Welcome from Missi, Avian Ambassador at Wild Bird Rescue, Inc.

I came to Wild Bird Rescue in the summer of 2009. Some woman found me on the ground and picked me up. Good thing she knew what to do. She took me to Wild Bird Rescue. At the door, a nice lady named Lila, picked me up and took me into a room called the infirmary. After a complete exam, Lila put me in this large box called a carrier. I stayed there for a few weeks while everyone decided what to do with me. Because I had completely lost my left eye, I would not do well if released back into the wild. The Migratory Bird Act of 1918 says I have to be releasable or be euthanized. Lucky for me Wild Bird Rescue decided to keep me around as their first education bird.
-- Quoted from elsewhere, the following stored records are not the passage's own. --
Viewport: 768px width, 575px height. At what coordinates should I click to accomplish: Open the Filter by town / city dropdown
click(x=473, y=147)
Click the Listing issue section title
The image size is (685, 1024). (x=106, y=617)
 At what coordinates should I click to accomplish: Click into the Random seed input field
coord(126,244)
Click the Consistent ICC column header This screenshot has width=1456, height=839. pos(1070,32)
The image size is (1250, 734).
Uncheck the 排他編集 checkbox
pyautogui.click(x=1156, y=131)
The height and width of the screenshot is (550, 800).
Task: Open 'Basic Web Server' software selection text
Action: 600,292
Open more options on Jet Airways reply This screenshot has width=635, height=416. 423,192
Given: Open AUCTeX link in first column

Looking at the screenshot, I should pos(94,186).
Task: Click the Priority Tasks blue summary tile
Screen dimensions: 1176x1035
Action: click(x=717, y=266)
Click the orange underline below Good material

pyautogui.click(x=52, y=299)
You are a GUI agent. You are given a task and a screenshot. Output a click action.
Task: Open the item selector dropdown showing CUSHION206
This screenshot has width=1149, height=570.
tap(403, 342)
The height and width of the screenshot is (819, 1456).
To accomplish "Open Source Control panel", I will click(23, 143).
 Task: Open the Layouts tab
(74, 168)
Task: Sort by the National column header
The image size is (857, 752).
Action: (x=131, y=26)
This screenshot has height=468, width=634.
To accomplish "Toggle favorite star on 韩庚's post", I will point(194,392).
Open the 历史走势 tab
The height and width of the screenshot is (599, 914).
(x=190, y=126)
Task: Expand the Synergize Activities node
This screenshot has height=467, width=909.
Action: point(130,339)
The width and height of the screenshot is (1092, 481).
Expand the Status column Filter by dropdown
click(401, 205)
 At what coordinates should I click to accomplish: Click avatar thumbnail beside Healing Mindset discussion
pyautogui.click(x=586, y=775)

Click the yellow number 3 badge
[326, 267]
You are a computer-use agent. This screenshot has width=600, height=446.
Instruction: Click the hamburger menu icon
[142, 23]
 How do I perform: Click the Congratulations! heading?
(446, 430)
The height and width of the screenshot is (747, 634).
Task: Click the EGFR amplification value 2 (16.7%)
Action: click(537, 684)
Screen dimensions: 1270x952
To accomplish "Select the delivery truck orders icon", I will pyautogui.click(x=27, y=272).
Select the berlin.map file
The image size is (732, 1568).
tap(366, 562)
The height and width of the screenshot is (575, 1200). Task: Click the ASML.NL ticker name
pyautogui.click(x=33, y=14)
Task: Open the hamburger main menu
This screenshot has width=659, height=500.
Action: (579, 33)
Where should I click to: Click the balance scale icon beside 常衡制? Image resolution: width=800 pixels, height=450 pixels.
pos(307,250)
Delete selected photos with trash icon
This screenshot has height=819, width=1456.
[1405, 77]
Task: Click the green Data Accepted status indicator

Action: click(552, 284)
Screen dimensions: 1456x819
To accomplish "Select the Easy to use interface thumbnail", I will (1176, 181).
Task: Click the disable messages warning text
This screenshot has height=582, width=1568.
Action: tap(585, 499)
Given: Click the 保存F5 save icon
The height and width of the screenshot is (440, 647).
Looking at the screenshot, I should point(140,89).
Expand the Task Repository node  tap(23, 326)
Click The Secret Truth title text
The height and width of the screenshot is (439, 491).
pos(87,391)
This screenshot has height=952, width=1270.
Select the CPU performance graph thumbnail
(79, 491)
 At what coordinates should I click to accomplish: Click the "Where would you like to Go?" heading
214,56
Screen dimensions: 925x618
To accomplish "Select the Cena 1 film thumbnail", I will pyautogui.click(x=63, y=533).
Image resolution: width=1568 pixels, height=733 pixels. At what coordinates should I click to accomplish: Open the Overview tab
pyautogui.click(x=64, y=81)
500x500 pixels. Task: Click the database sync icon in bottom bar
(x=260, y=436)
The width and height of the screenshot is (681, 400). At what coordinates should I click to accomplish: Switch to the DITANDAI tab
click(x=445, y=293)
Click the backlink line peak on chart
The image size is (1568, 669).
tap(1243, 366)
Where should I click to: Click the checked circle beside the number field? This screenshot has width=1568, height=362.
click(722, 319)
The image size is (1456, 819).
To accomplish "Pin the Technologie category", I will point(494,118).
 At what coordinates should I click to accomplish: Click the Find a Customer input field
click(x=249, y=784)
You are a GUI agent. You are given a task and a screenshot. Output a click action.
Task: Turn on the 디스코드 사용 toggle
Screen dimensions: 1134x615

I like to be called their Avian Ambassador...I think that sounds more important. Don't you? I will be going out to schools in the fall to help with presentations. I wonder if I get to use PowerPoint? I hope you enjoy keeping up with my trials and tribulations while I am learning how to work on the glove.

Sunday, June 13, 2010

June 14, 2010

Predators take a toll on kites and include crows, jays, ravens, owls and raccoons. Kites are aggressive parents, though, and vigorously dive bomb and attack intruders - human and otherwise. This trait sometimes gives them a bad reputation on golf courses where they commonly nest in the tall trees there. If you encounter a problem with dive bombing, wear a hat, carry an umbrella, or best of all, avoid areas where there are nestling or fledgling kites. Within a few weeks, they'll be on their way, and remember that they're just being attentive, protective parents.